In those early days the internal change lasted for only a few hours at best. I couldn’t sustain it. So sometimes I went to the little chapel twice a day. (Some days, though not many, I couldn’t get to a better place no matter how hard I tried, and I surrendered to feeling terrible all day. This still happens occasionally, of course – but it didn’t and doesn’t happen very often.)

 

Like anything else, my practice got easier. Each day I would enter the chapel, sit in my spot (third pew back, right side, close to the aisle) and let whatever pain I was feeling bubble to the surface. I went to the heart of whatever darkness I was feeling and I learned to let the Light in. I developed a practice that worked for me. In addition to silent meditation, I developed ways of dealing, systematically, with my wild selves. After a few months, my internal state seemed to change automatically, as soon as I got to the chapel. I often felt such a surge of joy and gratitude when I walked through the doors that I burst into ecstatic tears the minute I walked through them. And I can tell you this: the sort of deep and profound joy that comes from within?

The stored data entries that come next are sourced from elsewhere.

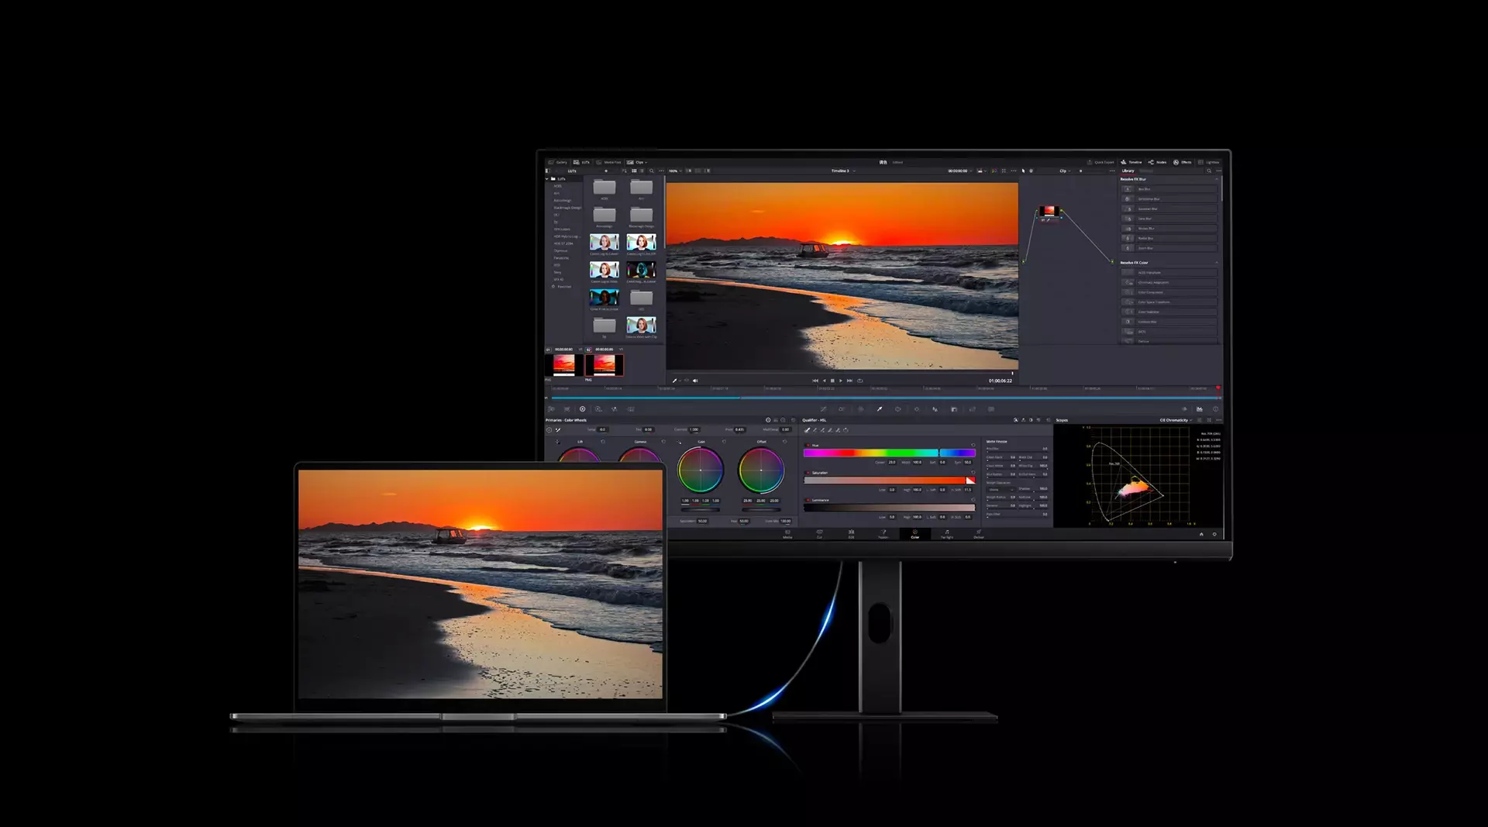Toggle the viewer audio mute icon
The image size is (1488, 827).
click(x=695, y=381)
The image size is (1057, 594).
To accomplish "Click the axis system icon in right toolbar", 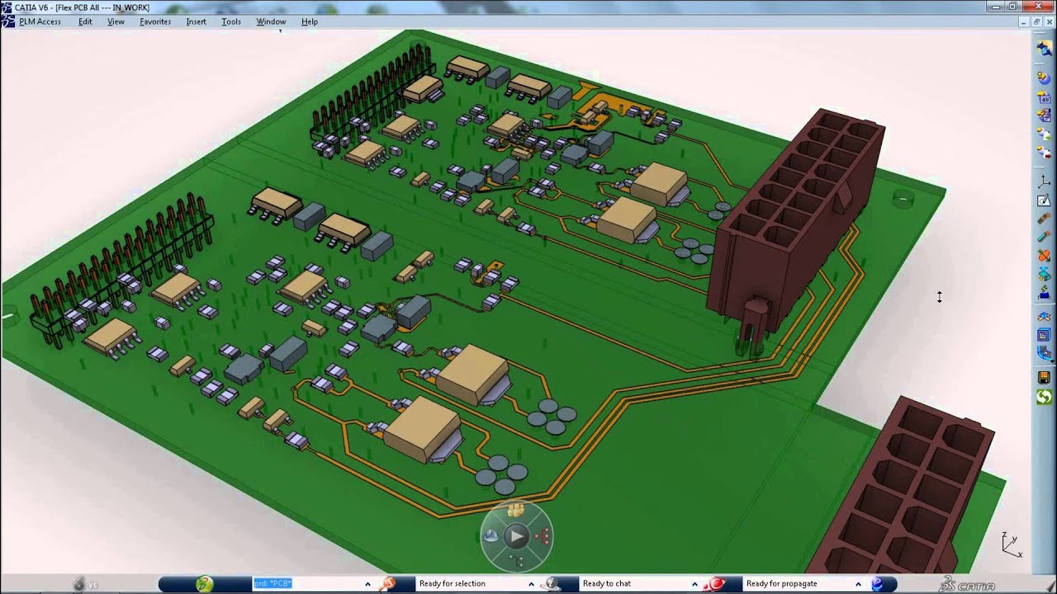I will (x=1045, y=182).
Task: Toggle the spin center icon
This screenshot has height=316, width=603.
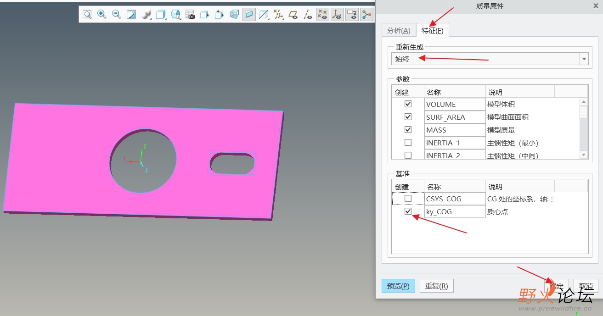Action: 366,15
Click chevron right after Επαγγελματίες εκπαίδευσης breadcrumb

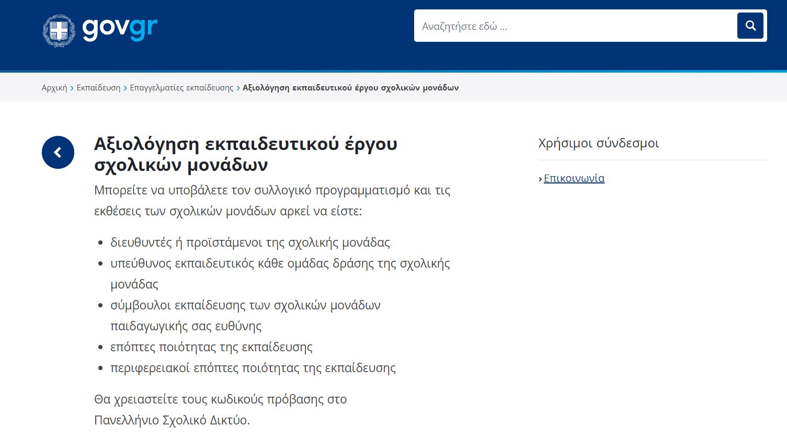click(238, 88)
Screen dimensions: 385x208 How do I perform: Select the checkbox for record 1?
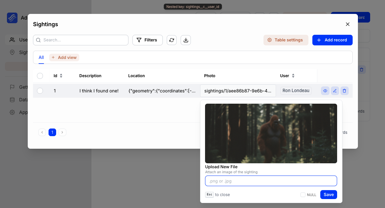(40, 90)
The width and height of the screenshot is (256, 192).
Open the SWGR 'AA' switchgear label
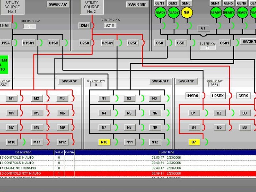(58, 4)
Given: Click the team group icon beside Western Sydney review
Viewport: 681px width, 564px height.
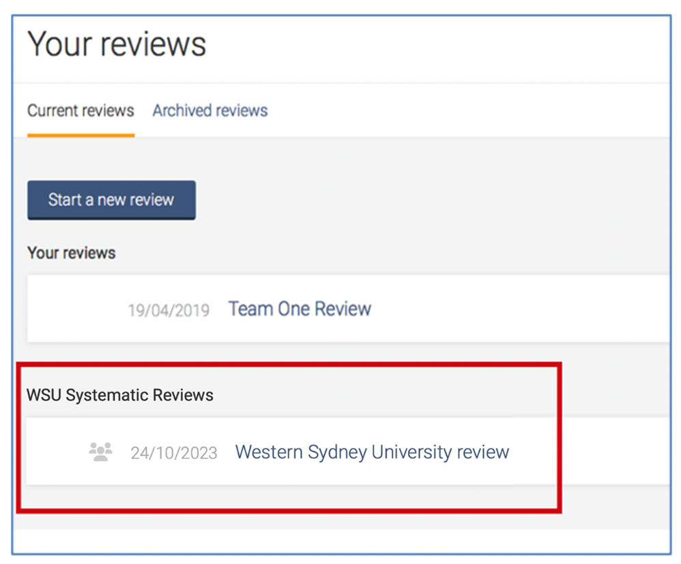Looking at the screenshot, I should (x=100, y=451).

Nothing—no worldly experience—can compare. (It was around this time that a dear friend introduced me to the sufi poet Hafiz, which meant that I had company in that exalted place!)

 

And now? The shift in me seems quite permanent. Which is not to say that I feel great every day or that I don’t still struggle – I do. But not, very often, in a way that threatens to throw me seriously off course. And if I do feel particularly funky, I get to the chapel immediately. Or I turn off my phone, turn off my computer, and do the work here in my living room; Harder, because of potential distractions, but absolutely possible.

 

When I say that there are no accidents, that the entire universe is conspiring to help you (and has been since the day you were born)—I say that not because it’s an intellectual idea or spiritual precept that I have adopted for the sake of convenience. I say it because that is the unalienable (so far as I am concerned) Truth that I found in the Wilderness. That is the message that the Light brings, along with the message that we are never alone. But that’s neither here nor there, as yet.

 

For now, you just have to find your way in. And you will, when you want to experience profound change at an accelerated pace, or when you are tired enough of feeling badly, or when you no longer have a choice. When that time comes—when you decide that you are tired of feeling hopeless, here’s what you can do:·

 

  • Make time.·

  • Find your “chapel” which, of course, doesn’t have to be an actual chapel. Find any space that feels somehow sacred to you. Ask to be led there, and you will be.·

  • Be tenacious. Don’t leave your sacred space each day until you feel an internal shift. It will take you a while to figure out how to bring about (or allow?) such a shift, but you will. It will get easier with time.·

  • Entertain the idea that my rather audacious proclamation—the one which says, “Ask to be led there and you will be”—might not be crazy after all. In other words, be at least willing to consider the possibility that there is some magic in this world.·

  • Take in the books and poems that pierce your heart. (They will again—be patient!)·

  • Take, also, Absolute Accountability and· Love.

 

Always, love.

 

Don’t worry if those last two prescripts don’t make sense to you now. They will in time.

 

That’s it. You don’t have to figure out what to do with your life or how to walk away from any one person, for instance. When you’re ready, when you are tired enough of the darkness, you will step into the Wilderness and make time to let the Light in. Everything else will then fall into place, eventually.